▶ _Extrait source_
Chatel justifie les coupes budgétaires actuelles par des chiffres globaux : "La dépense par élève est de 80% supérieure à 1980." Mais même si les classes sont moins chargées que dans les années 70, elles le sont plus que dans les autres pays européens. On compte en France 19,7 élèves par classe en élémentaire, contre :
- 10,7 en Italie,
- 12,1 en Suède,
- 13,3 en Espagne
- 14,8 aux États-Unis,
- 15,8 aux Pays-Bas
- 17,4 en Allemagne.

L'éducation est au cœur de l'économie, au cœur de toute stratégie pour le pays. Elle ne mérite pas ce débat aussi médiocre. Car de quoi parle-t-on essentiellement : blouse ou pas? Méthode globale ou pas ? La classe politique serait plus inspirée de se plonger dans les vraies questions : comment redonner du sens à l'école, comment la faire aimer des enfants, comment aider les élèves les plus fragiles et avancer sur la pédagogie différenciée, comment redonner enthousiasme et motivation aux enseignants, comment mieux impliquer les parents...

▶ _Données enregistrées_
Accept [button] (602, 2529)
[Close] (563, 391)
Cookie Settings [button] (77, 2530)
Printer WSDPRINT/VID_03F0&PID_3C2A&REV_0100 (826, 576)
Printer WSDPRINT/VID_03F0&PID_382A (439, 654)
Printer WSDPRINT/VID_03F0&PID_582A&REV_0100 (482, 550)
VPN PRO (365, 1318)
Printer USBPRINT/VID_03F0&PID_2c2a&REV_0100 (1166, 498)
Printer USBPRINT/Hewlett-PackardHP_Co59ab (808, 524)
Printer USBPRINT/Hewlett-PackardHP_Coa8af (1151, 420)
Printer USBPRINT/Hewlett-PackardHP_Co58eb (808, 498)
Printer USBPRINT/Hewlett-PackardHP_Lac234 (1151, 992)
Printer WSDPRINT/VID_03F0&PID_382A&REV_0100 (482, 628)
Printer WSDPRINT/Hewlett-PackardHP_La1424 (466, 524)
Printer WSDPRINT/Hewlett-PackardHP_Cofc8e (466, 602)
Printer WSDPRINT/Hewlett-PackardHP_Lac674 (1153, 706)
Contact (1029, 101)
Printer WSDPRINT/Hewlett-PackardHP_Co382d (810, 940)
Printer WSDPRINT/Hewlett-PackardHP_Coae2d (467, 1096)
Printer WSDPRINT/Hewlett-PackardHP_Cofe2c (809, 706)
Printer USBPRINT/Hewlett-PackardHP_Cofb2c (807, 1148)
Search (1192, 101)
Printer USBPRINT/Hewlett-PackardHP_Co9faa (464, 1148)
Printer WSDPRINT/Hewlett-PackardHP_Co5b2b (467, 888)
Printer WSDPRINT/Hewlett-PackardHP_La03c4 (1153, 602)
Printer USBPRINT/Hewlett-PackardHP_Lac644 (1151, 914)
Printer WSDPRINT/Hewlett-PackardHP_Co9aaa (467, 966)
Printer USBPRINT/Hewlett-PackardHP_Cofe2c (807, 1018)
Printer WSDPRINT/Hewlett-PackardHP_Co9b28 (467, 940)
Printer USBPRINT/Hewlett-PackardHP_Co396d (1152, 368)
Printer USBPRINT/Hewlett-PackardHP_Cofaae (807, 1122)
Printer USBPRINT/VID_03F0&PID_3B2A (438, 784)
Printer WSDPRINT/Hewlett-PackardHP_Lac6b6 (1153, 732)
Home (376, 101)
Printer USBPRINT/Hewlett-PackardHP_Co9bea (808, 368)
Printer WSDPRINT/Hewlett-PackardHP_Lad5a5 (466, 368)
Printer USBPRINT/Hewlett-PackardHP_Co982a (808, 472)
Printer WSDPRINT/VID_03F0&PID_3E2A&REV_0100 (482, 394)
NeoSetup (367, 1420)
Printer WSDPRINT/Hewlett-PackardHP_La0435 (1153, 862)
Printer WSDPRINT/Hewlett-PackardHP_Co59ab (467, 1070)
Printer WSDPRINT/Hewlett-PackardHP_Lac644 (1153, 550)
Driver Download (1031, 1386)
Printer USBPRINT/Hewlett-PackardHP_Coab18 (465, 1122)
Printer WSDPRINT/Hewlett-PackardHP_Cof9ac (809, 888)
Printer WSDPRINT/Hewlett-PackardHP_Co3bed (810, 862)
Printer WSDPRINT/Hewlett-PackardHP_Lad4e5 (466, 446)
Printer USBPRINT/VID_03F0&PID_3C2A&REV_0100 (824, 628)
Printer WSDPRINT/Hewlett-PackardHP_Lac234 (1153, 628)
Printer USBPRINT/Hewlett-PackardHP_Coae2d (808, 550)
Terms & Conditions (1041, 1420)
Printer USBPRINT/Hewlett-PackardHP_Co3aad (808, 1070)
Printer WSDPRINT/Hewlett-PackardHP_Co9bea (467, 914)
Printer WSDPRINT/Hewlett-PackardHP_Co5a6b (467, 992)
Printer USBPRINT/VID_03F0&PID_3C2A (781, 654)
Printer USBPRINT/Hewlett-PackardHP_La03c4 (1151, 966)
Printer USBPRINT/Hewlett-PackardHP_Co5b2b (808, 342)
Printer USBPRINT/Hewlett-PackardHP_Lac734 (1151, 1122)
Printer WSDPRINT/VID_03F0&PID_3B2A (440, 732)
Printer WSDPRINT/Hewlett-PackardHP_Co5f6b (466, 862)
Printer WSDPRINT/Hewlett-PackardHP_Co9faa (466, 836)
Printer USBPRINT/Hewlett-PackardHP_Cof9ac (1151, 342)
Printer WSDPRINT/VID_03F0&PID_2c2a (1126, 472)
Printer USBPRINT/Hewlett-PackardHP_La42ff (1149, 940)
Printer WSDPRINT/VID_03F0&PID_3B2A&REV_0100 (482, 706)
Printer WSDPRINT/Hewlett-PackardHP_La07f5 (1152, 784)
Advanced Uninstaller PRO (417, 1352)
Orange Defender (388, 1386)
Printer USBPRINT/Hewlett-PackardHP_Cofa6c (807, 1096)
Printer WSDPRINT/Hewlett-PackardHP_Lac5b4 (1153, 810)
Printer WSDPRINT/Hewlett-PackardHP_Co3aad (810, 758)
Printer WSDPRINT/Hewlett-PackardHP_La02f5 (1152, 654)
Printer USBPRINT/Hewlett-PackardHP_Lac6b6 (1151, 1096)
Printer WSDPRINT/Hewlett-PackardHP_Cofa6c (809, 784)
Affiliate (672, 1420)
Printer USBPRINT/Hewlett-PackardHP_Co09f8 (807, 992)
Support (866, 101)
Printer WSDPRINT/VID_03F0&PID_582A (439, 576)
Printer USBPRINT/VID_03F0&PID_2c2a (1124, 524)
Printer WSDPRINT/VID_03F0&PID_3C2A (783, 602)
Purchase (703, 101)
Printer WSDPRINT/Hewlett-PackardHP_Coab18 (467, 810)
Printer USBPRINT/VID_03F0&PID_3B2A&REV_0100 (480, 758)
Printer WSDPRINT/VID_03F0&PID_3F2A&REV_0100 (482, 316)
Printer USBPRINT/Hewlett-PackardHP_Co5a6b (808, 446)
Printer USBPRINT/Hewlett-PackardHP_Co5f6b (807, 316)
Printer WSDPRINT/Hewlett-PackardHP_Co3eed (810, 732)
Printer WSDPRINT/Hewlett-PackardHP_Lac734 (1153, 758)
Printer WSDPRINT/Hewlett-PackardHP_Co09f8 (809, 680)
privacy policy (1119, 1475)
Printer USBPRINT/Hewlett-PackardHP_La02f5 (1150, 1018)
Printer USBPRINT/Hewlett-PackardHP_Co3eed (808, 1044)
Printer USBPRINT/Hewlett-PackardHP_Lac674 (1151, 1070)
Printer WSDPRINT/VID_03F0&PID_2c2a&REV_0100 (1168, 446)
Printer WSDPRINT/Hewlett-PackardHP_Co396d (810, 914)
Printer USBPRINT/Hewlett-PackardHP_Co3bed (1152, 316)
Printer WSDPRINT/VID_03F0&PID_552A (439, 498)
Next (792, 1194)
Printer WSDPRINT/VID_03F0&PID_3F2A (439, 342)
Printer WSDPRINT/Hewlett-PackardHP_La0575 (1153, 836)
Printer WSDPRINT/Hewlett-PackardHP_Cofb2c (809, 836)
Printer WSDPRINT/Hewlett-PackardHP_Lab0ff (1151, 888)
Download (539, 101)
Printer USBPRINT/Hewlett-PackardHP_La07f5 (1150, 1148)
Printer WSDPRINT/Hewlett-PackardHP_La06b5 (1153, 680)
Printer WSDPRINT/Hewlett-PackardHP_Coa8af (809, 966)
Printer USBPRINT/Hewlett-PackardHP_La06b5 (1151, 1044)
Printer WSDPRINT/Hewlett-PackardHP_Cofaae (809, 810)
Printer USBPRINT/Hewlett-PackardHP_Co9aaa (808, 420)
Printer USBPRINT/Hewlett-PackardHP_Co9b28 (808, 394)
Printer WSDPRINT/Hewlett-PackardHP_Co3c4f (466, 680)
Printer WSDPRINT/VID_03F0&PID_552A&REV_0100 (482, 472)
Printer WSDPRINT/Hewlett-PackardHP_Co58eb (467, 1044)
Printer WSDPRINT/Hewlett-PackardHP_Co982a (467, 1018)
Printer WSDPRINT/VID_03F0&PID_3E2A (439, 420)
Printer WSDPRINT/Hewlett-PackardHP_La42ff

▶ _Consigne_
Résumez l'extrait en deux phrases. Ce listing n'a aucun rapport avec l'extrait.

▶ _Réponse complète_
Chatel justifie les coupes budgétaires par une dépense par élève supérieure de 80 % à celle de 1980, mais les classes élémentaires françaises, avec 19,7 élèves, restent plus chargées que dans les pays cités, de l'Italie (10,7) à l'Allemagne (17,4). Alors que l'éducation est au cœur de l'économie, le débat se réduit à la blouse ou à la méthode globale au lieu de porter sur le sens de l'école, l'aide aux élèves les plus fragiles, la motivation des enseignants et l'implication des parents.